Wget: ERROR 403: Forbidden

Rosika · April 12, 2023, 12:35pm

Hi all,

not an actual problem here, as I´ve found a solution/workaround already, but still: I´d like to know what you might think of the following:

On Linux Command Line Cheat Sheets @pdecker was kind enough to tell us about “Linux Command Line Cheat Sheets”. Thanks a lot for that.

I looked it up and I think it´s a great summary of all the important stuff I may need.

For easy future reference I tried downloading the page with wget but to my astonishment I got this terminal output:

wget "https://www.stationx.net/linux-command-line-cheat-sheet/"

--2023-04-12 14:13:06--  https://www.stationx.net/linux-command-line-cheat-sheet/
Resolving www.stationx.net (www.stationx.net)... 194.1.147.68, 194.1.147.28
Connecting to www.stationx.net (www.stationx.net)|194.1.147.68|:443... connected.
HTTP request sent, awaiting response... 403 Forbidden
2023-04-12 14:13:07 ERROR 403: Forbidden.

So it wouldn´t work.

Well, I then employed lynx for that matter (I´d like to stay within the terminal) and all I needed to do was hitting the “d” key from the lynx history and
I immediately got a nice html document of the respective page which I could easily save.

So lynx doesn´t seem to have any problems with downloading the page but wget doesn´t have the right permissions

That´s odd as I normally employ wget for dowloading almost anything and to the best of my recollection I never ran into any difficulties.

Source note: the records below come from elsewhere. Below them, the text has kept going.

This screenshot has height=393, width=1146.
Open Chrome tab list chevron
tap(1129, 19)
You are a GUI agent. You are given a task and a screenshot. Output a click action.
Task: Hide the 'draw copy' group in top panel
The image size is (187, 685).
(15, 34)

Does anyone of you know what´s going on?

Many thanks in advance and many greetings.

Rosika

nevj · April 12, 2023, 1:03pm

Hi Rosika.
I am not sure this helps, but at least it defines the problem
https://www.howtogeek.com/357785/what-is-a-403-forbidden-error-and-how-can-i-fix-it/
If it works with lynx and not with wget it could still be a problem at their end, or just a mismatch between what you ask and what they allow.

You might try wget with http instead of https.
Regards
Neville

Rosika · April 12, 2023, 1:39pm

Hi Neville,

thanks a lot for your reply.

Also: thanks for the link. I read through the article. Although I think I already knew a bit about the topic I still could learn something new.

That got me thinking…
… and suddenly it occurred to me to use another user-agent (for firefox) with wget , as firefox is perfectly able to access and display the page.

And now it worked:

Here´s the terminal output:

firejail wget --debug --user-agent="Mozilla/5.0 (X11; Linux x86_64) AppleWebKit/537.36 (KHTML, like Gecko) Ubuntu Chromium/83.0.4103.61 Chrome/83.0.4103.61 Safari/537.36" "https://www.stationx.net/linux-command-line-cheat-sheet/"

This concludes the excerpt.